WHAT YOU NEED TO DO. Without pictures, repeat the lines of the entries from the one containing "The image size is (714, 400)." through the last, both ends included, and nothing else.
Top of RECORD EXCERPTS
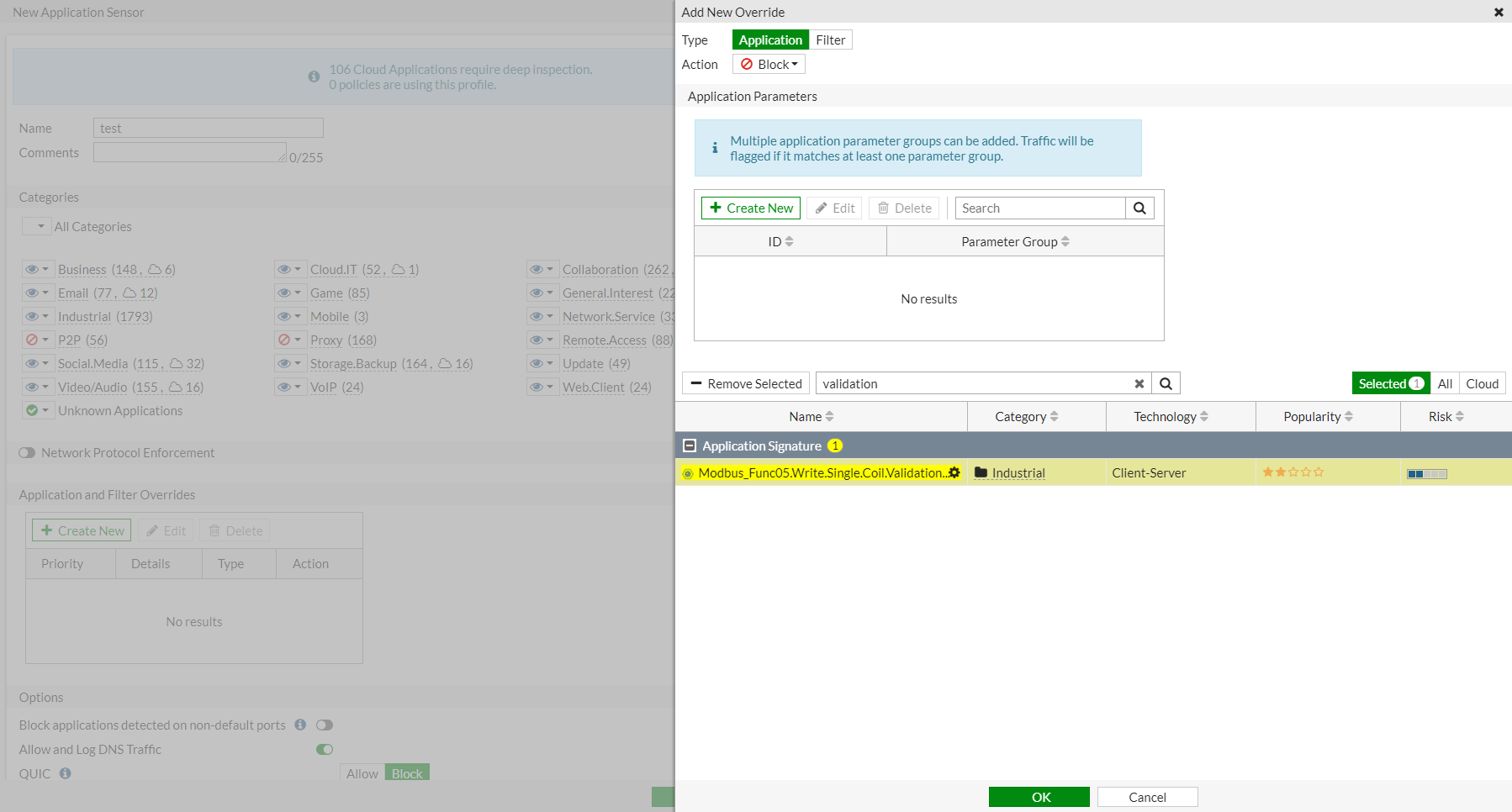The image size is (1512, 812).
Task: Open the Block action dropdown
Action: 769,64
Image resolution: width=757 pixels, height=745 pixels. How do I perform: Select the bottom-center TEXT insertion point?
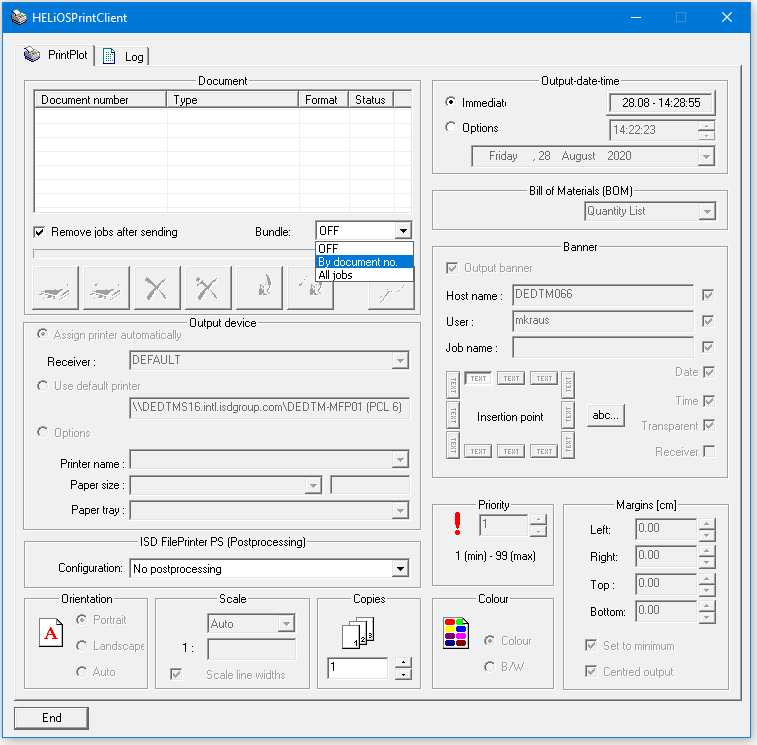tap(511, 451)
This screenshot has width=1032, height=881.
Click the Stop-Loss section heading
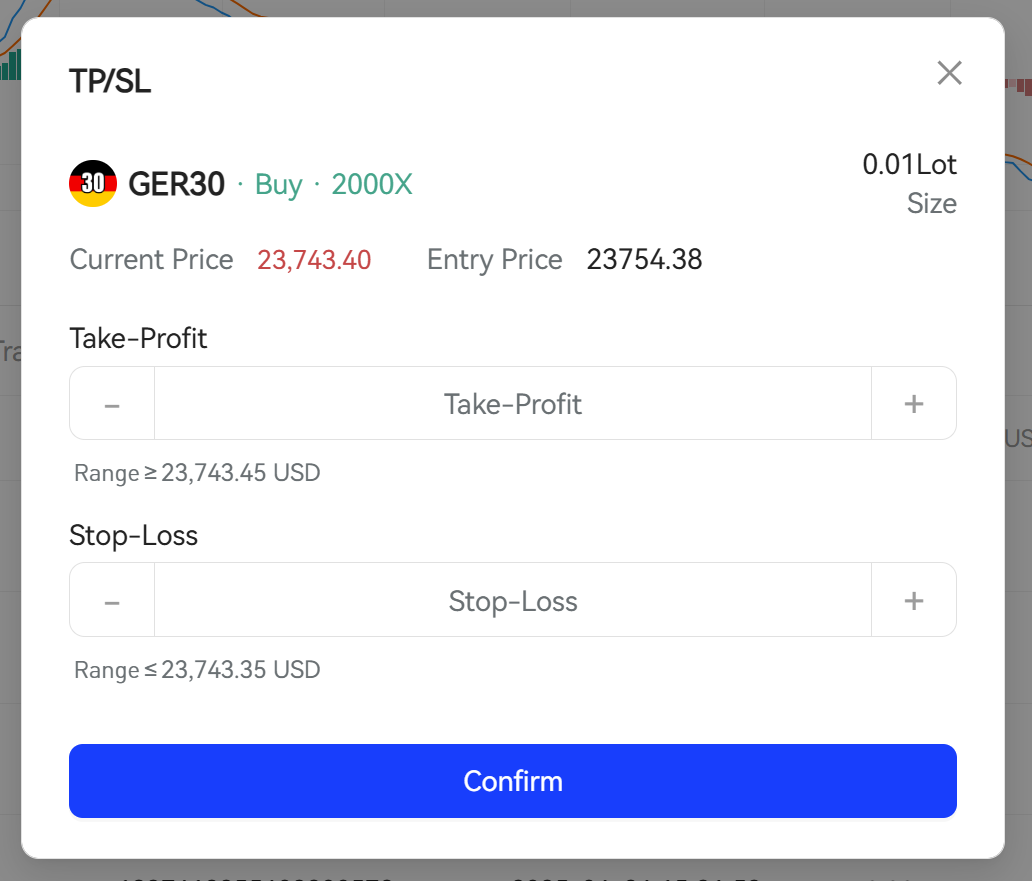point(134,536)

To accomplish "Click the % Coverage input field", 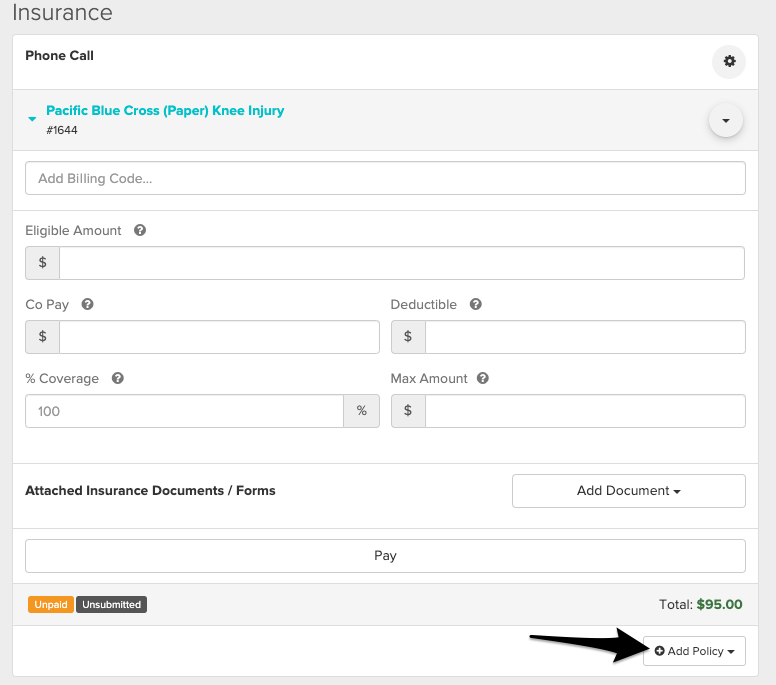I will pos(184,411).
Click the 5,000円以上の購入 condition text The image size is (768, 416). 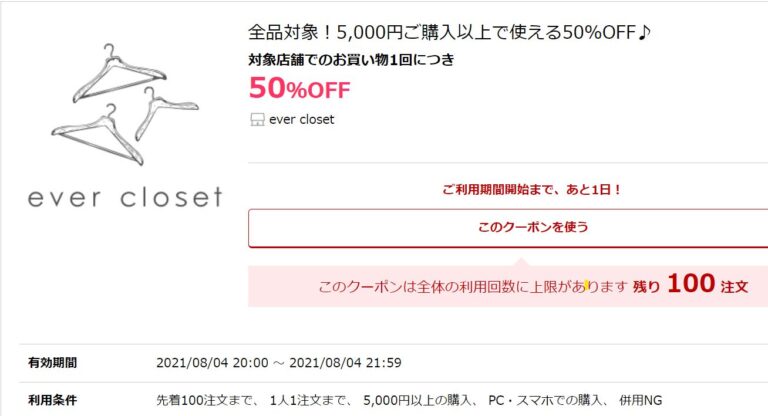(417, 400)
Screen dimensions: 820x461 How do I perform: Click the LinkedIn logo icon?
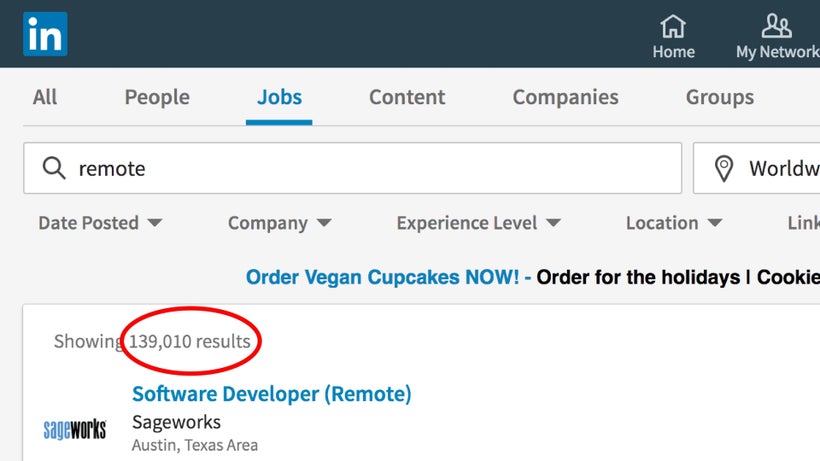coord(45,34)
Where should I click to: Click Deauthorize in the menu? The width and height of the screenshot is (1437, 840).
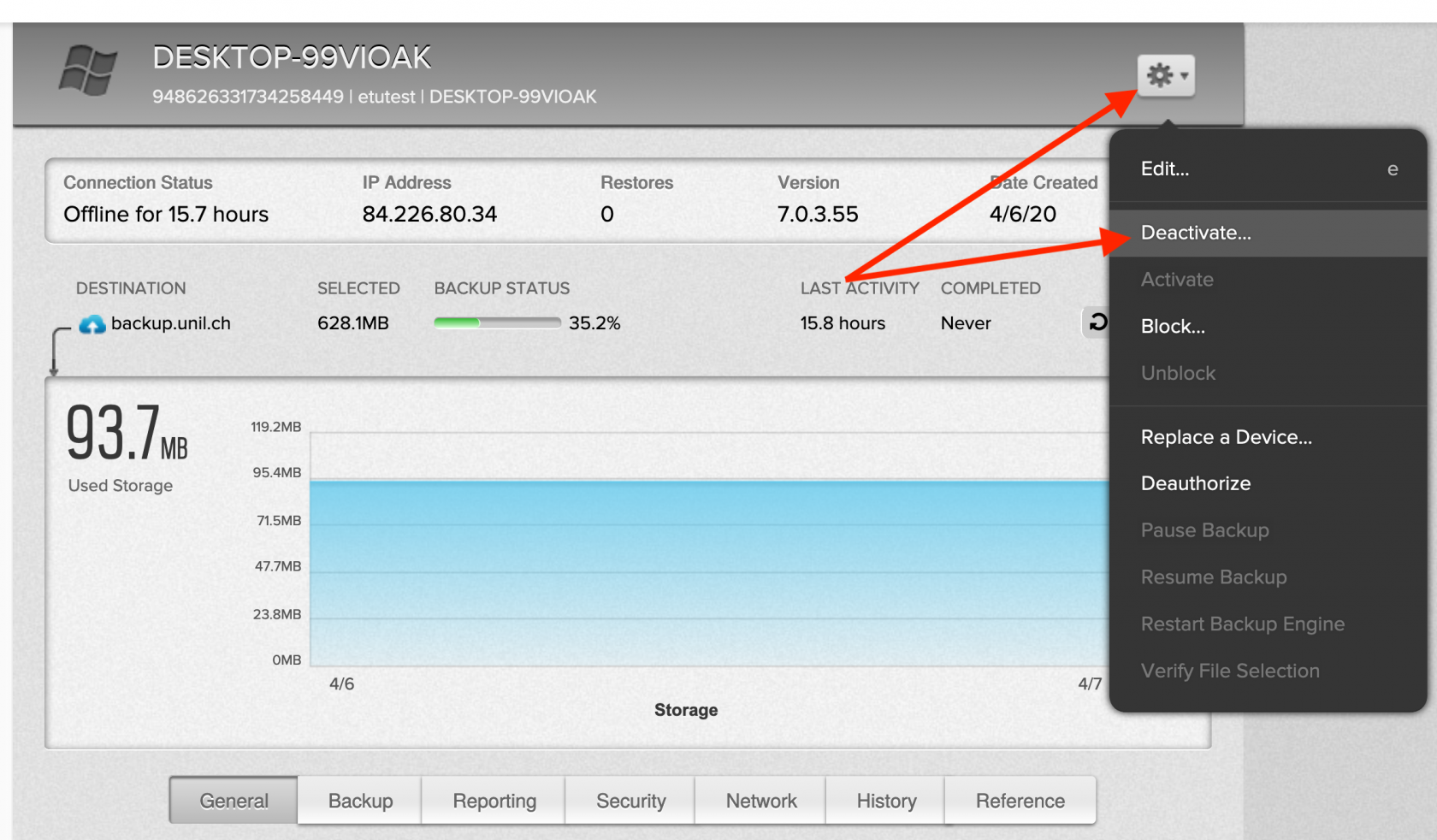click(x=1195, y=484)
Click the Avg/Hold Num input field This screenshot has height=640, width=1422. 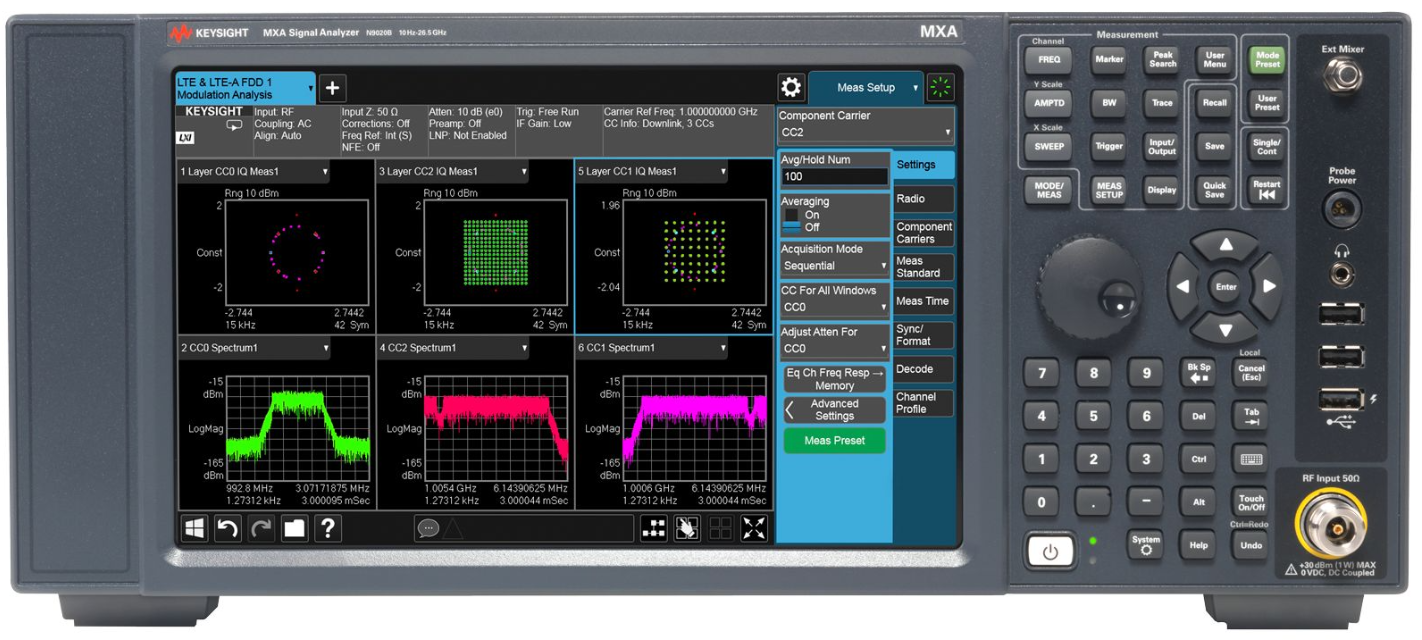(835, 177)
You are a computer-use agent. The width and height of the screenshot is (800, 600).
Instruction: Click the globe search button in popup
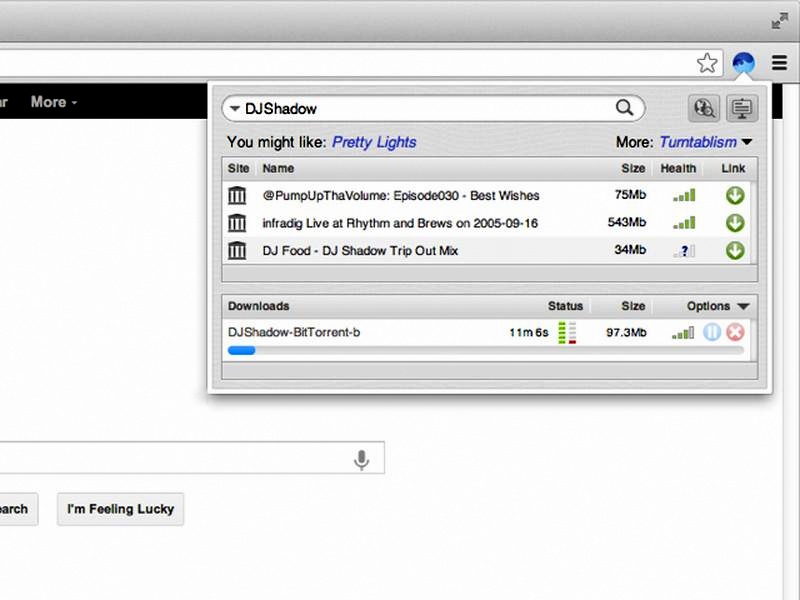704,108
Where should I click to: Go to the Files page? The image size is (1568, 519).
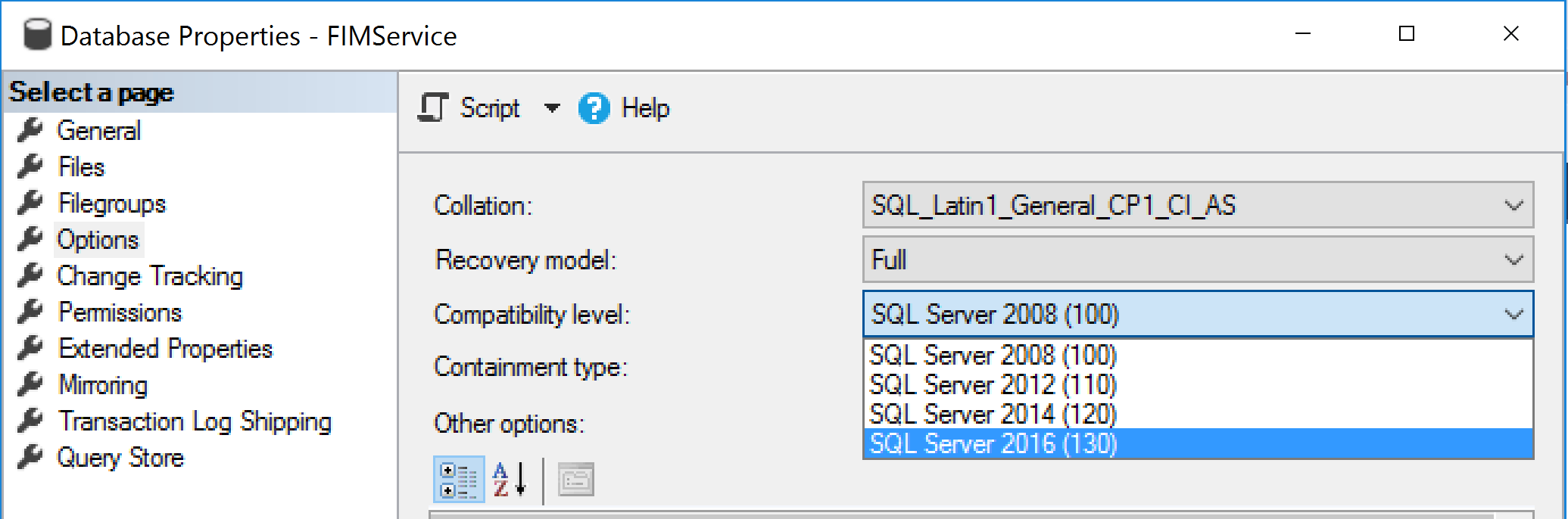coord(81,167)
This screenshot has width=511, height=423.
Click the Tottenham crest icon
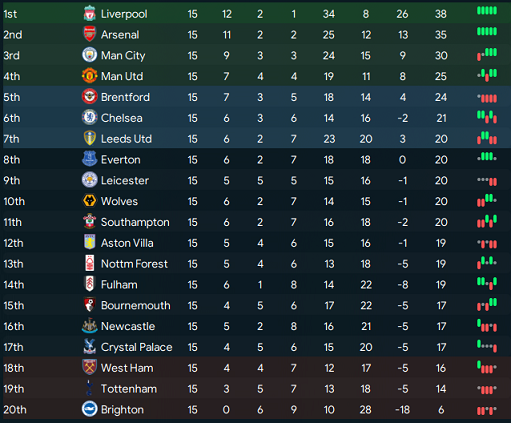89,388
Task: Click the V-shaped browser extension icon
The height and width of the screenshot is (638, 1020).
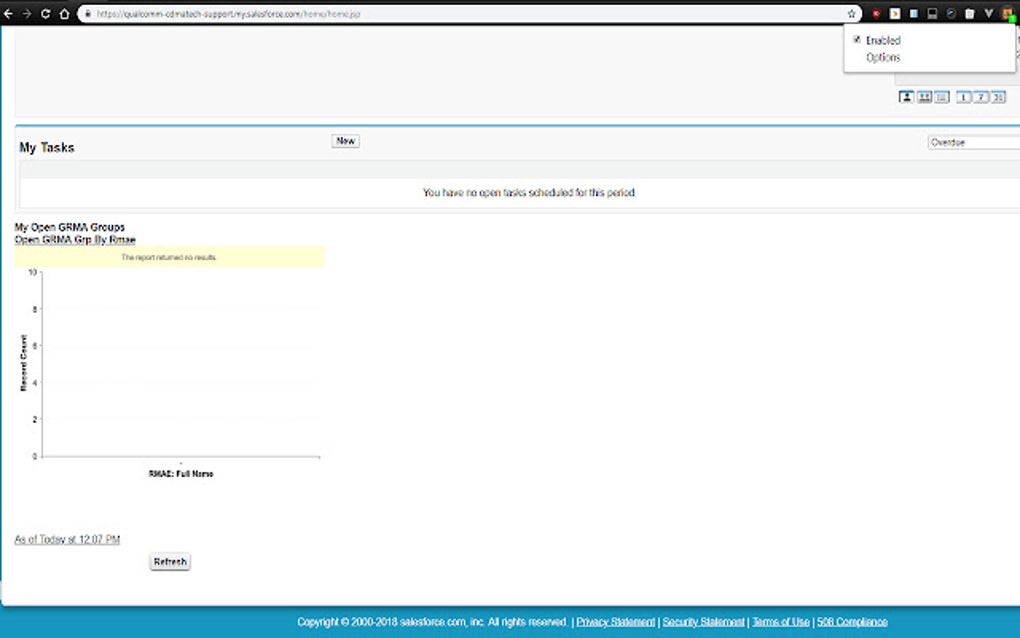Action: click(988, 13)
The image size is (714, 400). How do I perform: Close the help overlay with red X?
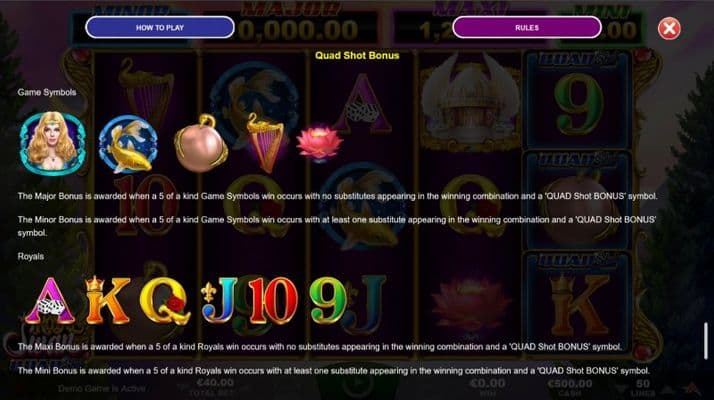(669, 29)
Bottom of RECORD EXCERPTS
RESPONSE TO THIS TASK.
The image size is (714, 400). How do I perform: Close the help overlay with red X?
(669, 29)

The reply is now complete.